The problem is what to do about it. There have been over the years various calls for some sort of amnesty. While that might help clear the debt decks for a while, it would send the most perverse signal to the vast majority of borrowers who pay off their debt within 5 to 6 years of graduation. Those who lay the blame for the burgeoning debt squarely at the feet of interest free student loans may have a point, but have no sense of political reality if they seriously think there is any prospect of reintroducing an interest component on a student loan. In any case, at least in the short term, such a move would be likely to increase rather than reduce debt levels.

The only way to tackle the student debt problem seriously is to tackle the more fundamental problem of the cost of tertiary education and where that falls. Labour’s recent announcement of moving to free tertiary education for a first qualification is a  potential first step in the right direction, but the policy details released so far are too cumbersome and protracted to offer much confidence that the policy will work. But they at least have recognised the right end of the problem to start resolving.

At the last three elections UnitedFuture has promoted the idea of a fees/allowances swap. This involves abolishing tertiary fees for students and funding the switch through doing away altogether with student allowances, for which not all students qualify anyway, and a modest top-up from the government. UnitedFuture would maintain a loans scheme, but only for living costs, meaning that the current bugbear of costly courses would also be done away with.
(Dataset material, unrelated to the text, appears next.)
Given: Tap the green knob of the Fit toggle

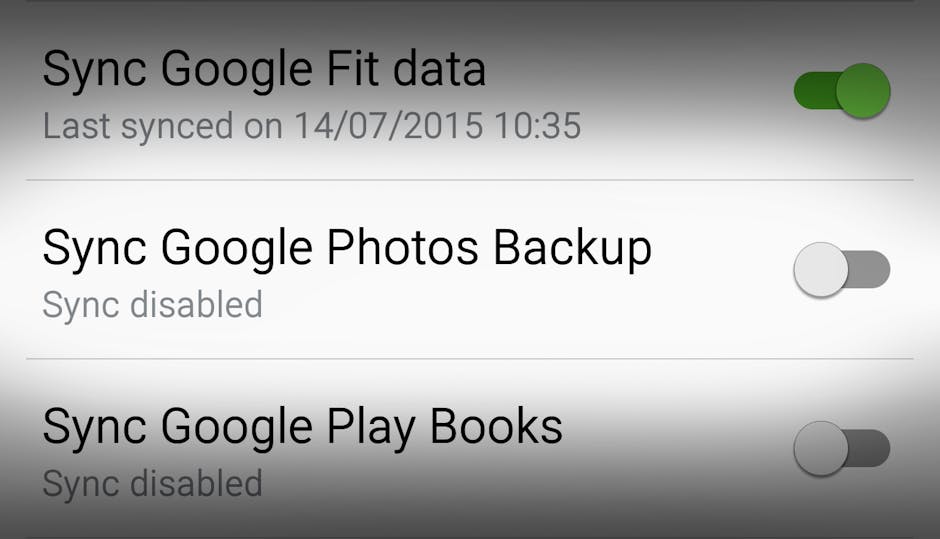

All students with a loan would carry the same level of debt on an annual basis, probably no more than about $6,000 a year, regardless of the courses they were undertaking.

Parents like the idea; students looking forward to the student allowance as their first real bit of steady independent income do not; and tertiary institutions are wary of another feature implicit in the policy – a subtle control of their costs – a good reason in itself for the policy.
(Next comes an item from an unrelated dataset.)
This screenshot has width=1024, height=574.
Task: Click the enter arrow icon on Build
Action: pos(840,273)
Whatever the outcome of the current debate, it is the time for bold ideas. Strong steps in the compliance area which have made their mark in recent years, and have generally been supported, are sadly not going to be enough to slay the debt monster. And writing off debt just punishes the diligent who complied with and honoured their responsibilities. It is time for all parties to engage in a first principles debate about the future funding of tertiary education.